Noah Adams show bows in old Keillor time slot. For `Prairie Home' fans the new `Good Evening' has a semi-familiar sound

Good Evening Saturday, 5-6:30 p.m. central time (check public radio listings). Variety show aired live from the World Theater in St. Paul, Minn. Produced by Minnesota Public Radio. Hosted by Noah Adams. Yes, you will miss the resonant Garrison Keillor presence as you begin listening to this - the successor to his renowned ``A Prairie Home Companion.'' But when Mr. Keillor decided to leave that program last June, Minnesota Public Radio knew it couldn't duplicate a talent so fervently followed by millions of Americans and wisely decided not to try.

Instead, ``Good Evening'' is distinctly its own show, though it continues a richly worthwhile tradition. In Mr. Adams - previously best known as co-host of National Public Radio's ``All Things Considered'' - listeners have a subtly low-key, highly appealing new host who knows how to weave together the show's music, talk, readings, and tidbits without striving for phony ``segues.'' Last Saturday he skillfully proved this despite a temporarily hoarse voice, for which he repeatedly had to apologize.

For frustrated ``Companion'' fans, the new show has a semi-familiar sound. Adams reads letters from listeners and says he'll keep it up - offering ``letters from history,'' as he said Saturday, and ``letters as literature.'' He offers comedy bits like an interview with ``mom and pop radio actuality'' producers who sell background sounds for hokey radio news shows. And the music has a country flavor - though it may also mix in a more mod sound.
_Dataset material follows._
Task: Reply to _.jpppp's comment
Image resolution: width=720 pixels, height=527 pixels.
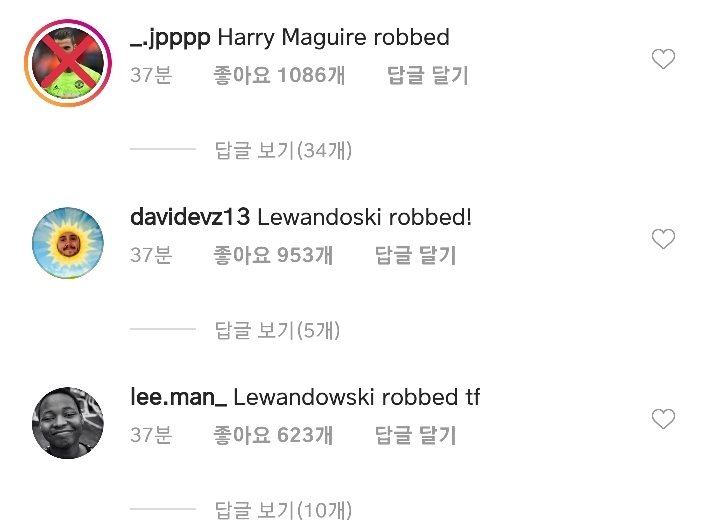Action: pos(428,75)
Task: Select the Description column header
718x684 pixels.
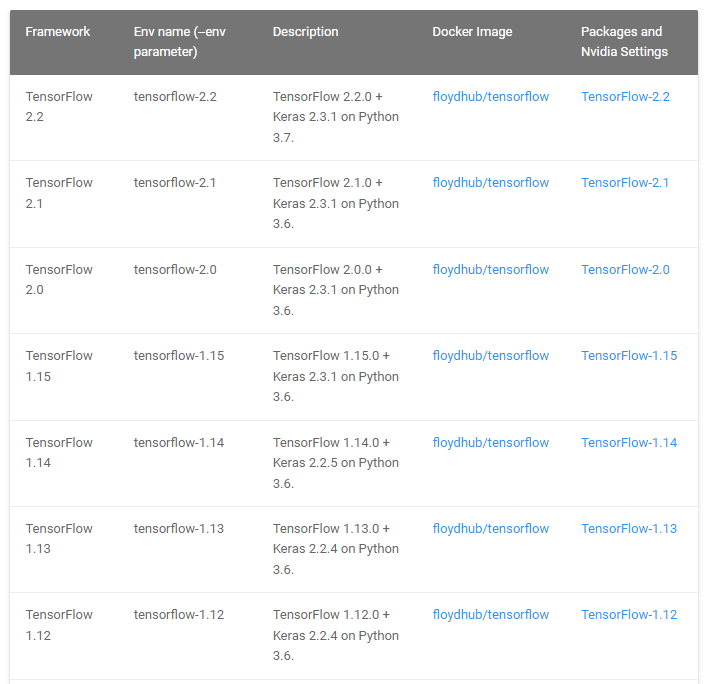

The difference, of course, is what departed with Keillor himself. The new show seems less idiosyncratic, less likely to duck suddenly into one of the creative comic byways that were always lurking in Keillor's imagination. It was positively sobering, in fact, to hear opening credits for funders of the new show and realize they were legit - that the show was no longer brought to you by the mythical ``Powdermill Biscuits.'' When Adams chitchats with a friend named ``Harold'' about St. Paul weather, you can tell that everything's a little straighter. The new program pokes gentle fun at its own cracker barrel image - but without the wry reflectiveness you always sensed echoing in the recesses of Keillor's cavernous voice.

What really distinguished ``Companion'' was the Keillor monologue, ``News From Lake Wobegon.'' It's greatly to the new show's credit that it doesn't attempt to duplicate this beguiling feature. Adams did offer his own ``Notes From St. Croix'' - a nice touch full of homely comic detail. But the deep searching of small-town life is gone.
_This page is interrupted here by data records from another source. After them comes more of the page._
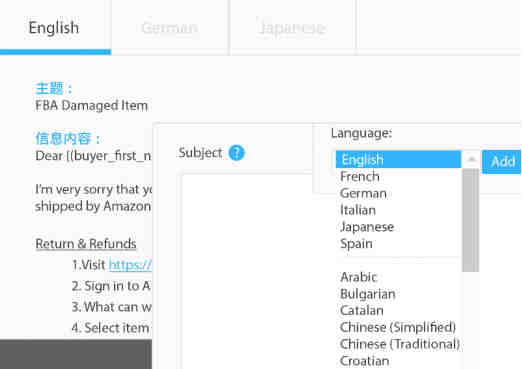Viewport: 522px width, 369px height.
Task: Click the Subject help question-mark icon
Action: [x=236, y=153]
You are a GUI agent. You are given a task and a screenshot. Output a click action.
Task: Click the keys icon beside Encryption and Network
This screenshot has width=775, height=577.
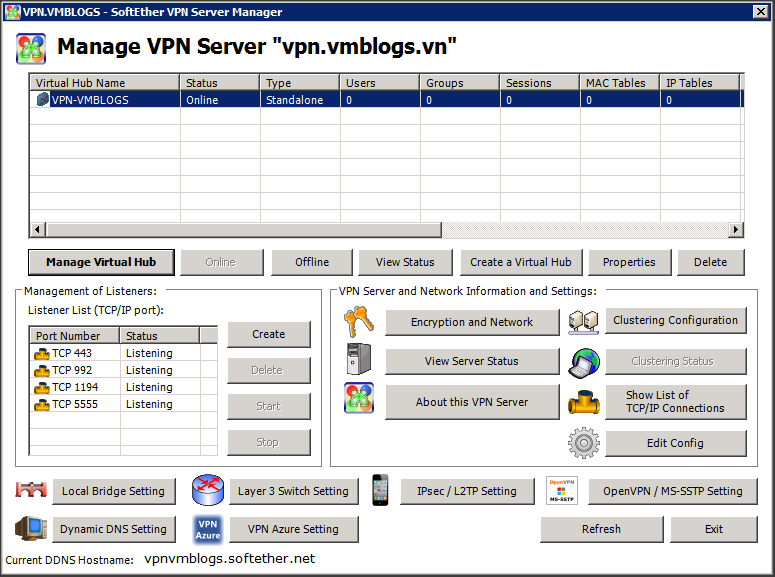(358, 321)
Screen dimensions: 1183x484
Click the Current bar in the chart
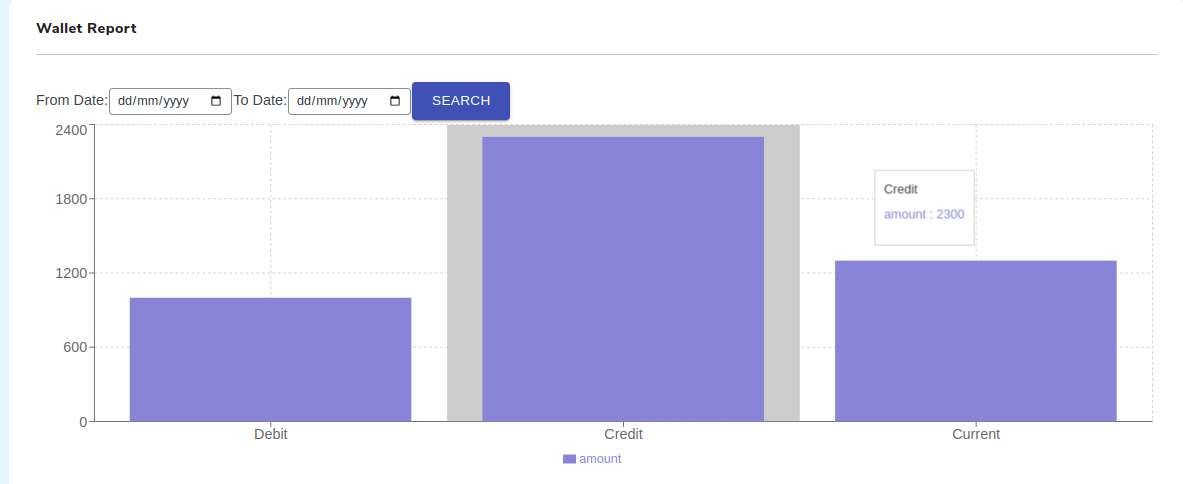[x=975, y=340]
Closest in length and feel to the Keillor monologue were excerpts from ``Optimists,'' a short story read by Richard Ford from his collection ``Rock Springs'' (Atlantic Monthly Press). ``If you're a writer, your principal business is paying attention,'' Mr. Ford said to Adams before reciting his sensitive though harsh lesson of life about a killing remembered by a 15-year-old boy. A good author reading his work on the air is something to be treasured. It was art on the radio.

Keillor's monologue, on the other hand, was the art of radio. He wrote things down in advance but then expanded them on the air - a technique he once described to me as an evolving, hybrid process. The result on Keillor's show was an all-embracing feeling that wrapped itself around a listener and also seemed to contain the show itself.

``Good Evening,'' though, manages nicely without such an overwhelming presence. Adams and the rest are part of the show, not vice versa. They fit beautifully inside, and Adams in particular brings a sense of modesty and intelligence to all that happens.